Pope Francis generated goodwill toward the Roman Catholic Church among many people across the political and religious spectrum in his recent visit to the United States giving the church a shot in the arm, a new Pew Research Center survey finds.
"Four times as many U.S. adults say their opinion of the Catholic Church is better now because of Pope Francis as people who say their impression has gotten worse," said Greg Smith, associate director of research and co-author of the report.
Both Catholics and non-Catholics are more likely to say that Francis has had a positive rather than negative impact on their view of the church, although the number of Catholics expressing a favourable view of the Pope.
Roughly two-thirds of non-Catholics (65 per cent) now express a favorable view of Pope Francis. This is comparable with February (when 64 per cent of non-Catholics expressed a favorable opinion of the Pope as he approached the two-year mark of his papacy) and up 7 percentage points since June.

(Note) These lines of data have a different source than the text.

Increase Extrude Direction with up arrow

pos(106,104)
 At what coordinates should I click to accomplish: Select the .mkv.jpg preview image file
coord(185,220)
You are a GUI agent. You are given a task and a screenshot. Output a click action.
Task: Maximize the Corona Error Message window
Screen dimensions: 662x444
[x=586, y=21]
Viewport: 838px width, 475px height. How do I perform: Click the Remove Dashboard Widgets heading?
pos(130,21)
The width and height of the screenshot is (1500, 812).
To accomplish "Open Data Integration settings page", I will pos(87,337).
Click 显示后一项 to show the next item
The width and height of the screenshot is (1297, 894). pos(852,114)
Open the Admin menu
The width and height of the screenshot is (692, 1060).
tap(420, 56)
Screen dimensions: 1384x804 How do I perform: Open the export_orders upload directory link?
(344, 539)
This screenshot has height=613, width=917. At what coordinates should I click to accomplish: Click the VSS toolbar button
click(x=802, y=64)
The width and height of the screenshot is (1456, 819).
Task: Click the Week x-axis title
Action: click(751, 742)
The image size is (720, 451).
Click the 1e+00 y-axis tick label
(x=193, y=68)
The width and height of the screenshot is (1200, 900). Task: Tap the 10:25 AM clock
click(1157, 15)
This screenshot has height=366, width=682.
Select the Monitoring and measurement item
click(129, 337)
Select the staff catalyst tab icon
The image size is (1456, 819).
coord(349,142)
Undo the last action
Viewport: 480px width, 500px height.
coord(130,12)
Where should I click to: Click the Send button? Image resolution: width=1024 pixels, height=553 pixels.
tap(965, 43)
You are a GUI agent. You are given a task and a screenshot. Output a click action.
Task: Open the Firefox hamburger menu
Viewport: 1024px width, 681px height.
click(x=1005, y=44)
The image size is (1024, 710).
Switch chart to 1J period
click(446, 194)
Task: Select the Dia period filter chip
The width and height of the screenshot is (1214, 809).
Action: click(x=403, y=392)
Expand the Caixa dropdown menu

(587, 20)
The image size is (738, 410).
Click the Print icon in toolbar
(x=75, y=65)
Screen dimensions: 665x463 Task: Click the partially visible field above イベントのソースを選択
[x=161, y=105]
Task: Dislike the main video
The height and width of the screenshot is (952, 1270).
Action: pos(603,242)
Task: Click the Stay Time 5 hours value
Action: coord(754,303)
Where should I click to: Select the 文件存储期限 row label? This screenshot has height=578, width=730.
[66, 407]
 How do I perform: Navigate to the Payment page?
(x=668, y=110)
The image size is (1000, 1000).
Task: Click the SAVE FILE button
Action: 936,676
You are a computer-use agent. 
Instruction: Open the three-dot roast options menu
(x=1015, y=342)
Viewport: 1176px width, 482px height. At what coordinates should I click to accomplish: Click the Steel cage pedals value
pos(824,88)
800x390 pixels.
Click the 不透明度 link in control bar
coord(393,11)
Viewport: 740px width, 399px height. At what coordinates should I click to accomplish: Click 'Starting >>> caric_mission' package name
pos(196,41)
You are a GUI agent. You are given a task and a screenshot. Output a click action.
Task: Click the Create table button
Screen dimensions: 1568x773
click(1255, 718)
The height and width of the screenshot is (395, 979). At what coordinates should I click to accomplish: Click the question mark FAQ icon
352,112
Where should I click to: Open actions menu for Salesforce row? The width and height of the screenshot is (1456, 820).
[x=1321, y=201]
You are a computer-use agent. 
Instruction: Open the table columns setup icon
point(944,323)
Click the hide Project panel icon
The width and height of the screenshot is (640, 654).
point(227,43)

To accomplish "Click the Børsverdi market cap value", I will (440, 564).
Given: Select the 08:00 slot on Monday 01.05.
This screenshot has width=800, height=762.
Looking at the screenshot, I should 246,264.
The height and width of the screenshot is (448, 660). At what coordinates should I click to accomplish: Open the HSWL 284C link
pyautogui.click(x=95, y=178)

Eight-in-ten Catholics surveyed (81 per cent) now say they have a favorable view of Pope Francis after his visit to Washington DC, New York and Philadelphia in September.
By comparison, 86 per cent of Catholics expressed a favorable viw of Pope Francis in June, and fully nine-in-ten Catholics (90 per cent) expressed a favorable view of the pontiff in February.
Pope Francis' favorability rating among U.S. Catholics is now roughly equivalent to the rating Catholics gave Pope Benedict XVI following his visit to the country in April 2008.
Positive views are present also for Americans in both major political parties, the Democrats and the Republicans, across the ideological spectrum.
But improved views of the Catholic Church are especially apparent among self-identified liberals and moderates as well as among Democrats.
Ideological liberals and moderates, along with Democrats, are especially likely to say Francis has given them a more positive view of the Catholic Church.
At the same time, the Pope's own favorability rating remains about where it was in early 2015. And most Americans say their view of the Catholic Church has not changed because of Pope Francis.
Nearly four-in-ten liberals (39 per cent), for instance, say they have a more positive view of the Catholic Church because of Pope Francis, dwarfing the 4 per cent who say they have a more negative view of the church by a 10-to-1 margin.
And among ideological moderates, 31 percent say their view of the Catholic Church has improved because of the Pope, while 5 per cent say their view of the church has become more negative, a 6-to-1 ratio.
Among conservatives, by contrast, the ratio of those with a more positive view of the church (22 per cent) to those with a more negative view (10 per cent) is closer to 2-to-1.